Where it appears in research
Beyond core cell biology, Tβ4 and its actin-binding fragment turn up across several preclinical research areas: dermal and wound-repair models, corneal and eye-injury models, cardiac and vascular injury models, and neurological injury models. It is also frequently discussed alongside BPC-157, another peptide studied in overlapping tissue-repair research contexts; the two are often compared, though they are structurally unrelated. Appearing in these models is what drives the interest — but appearing in a research model is not the same as a demonstrated outcome, a distinction the next section makes explicit.

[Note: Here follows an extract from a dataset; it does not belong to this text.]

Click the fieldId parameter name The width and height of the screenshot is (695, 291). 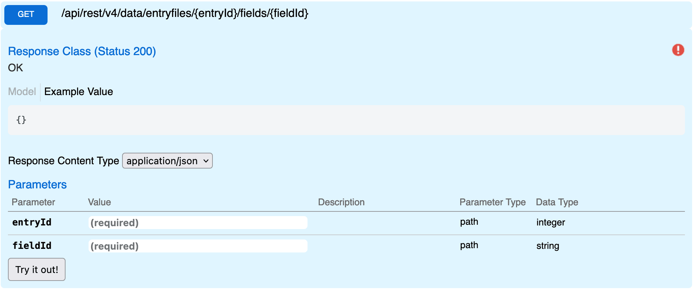coord(32,246)
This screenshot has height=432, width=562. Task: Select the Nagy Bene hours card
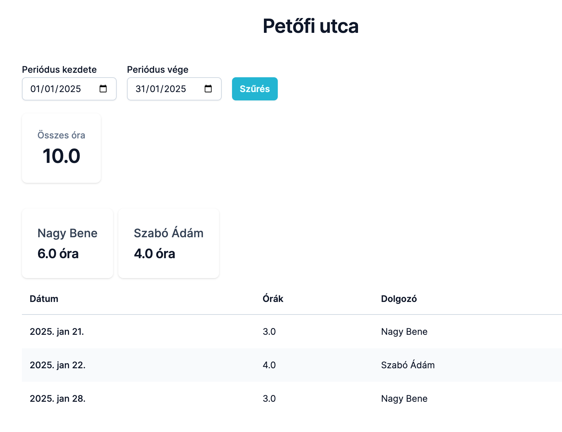67,243
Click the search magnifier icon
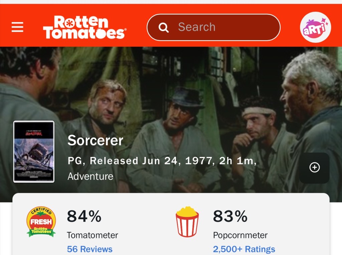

What the evidence does not establish
As with most research peptides, the honest summary is that the mechanistic and laboratory work is the well-developed part, and little can be claimed beyond it. The literature does not establish:
- Any therapeutic effect, healing, or recovery in humans — the research is mechanistic and largely preclinical.
- That findings in cell cultures or animal models scale to people — this remains unknown.
- Any outcome from a particular preparation, concentration, or protocol — these are outside the scope of the mechanism research.
- Human dosing, routes of administration, or safety — none of these are established.
If you are sourcing TB-500 for laboratory research, the references below point to the primary literature on Thymosin β4, and the product page lists the analytical documentation available.
Frequently asked questions
- Is TB-500 the same as Thymosin β4?
- Not exactly. TB-500 is a synthetic peptide corresponding to the actin-binding region of Thymosin β4, not the full-length natural peptide. The names are often used interchangeably in supplier material, but the literature distinguishes the fragment from the parent peptide.
- What does TB-500 do in laboratory models?
- Its defining property in the literature is binding monomeric actin, which places it in cytoskeletal, cell-migration and tissue-repair research models. These are mechanistic observations in the lab, not demonstrated effects in humans.
- Is TB-500 related to BPC-157?
- They are structurally unrelated but are often discussed together because both appear in overlapping tissue-repair research contexts. Any comparison is at the level of research models, not human outcomes.
- Is TB-500 approved for human or veterinary use?
- No. It is an unapproved compound supplied for laboratory research use only, and is not a medicine, food, or supplement.
- Can I use TB-500 for recovery or injuries?
- No. It is supplied for laboratory research use only and is not for human or veterinary use. The research describes mechanisms in laboratory and animal models and does not establish any effect in people.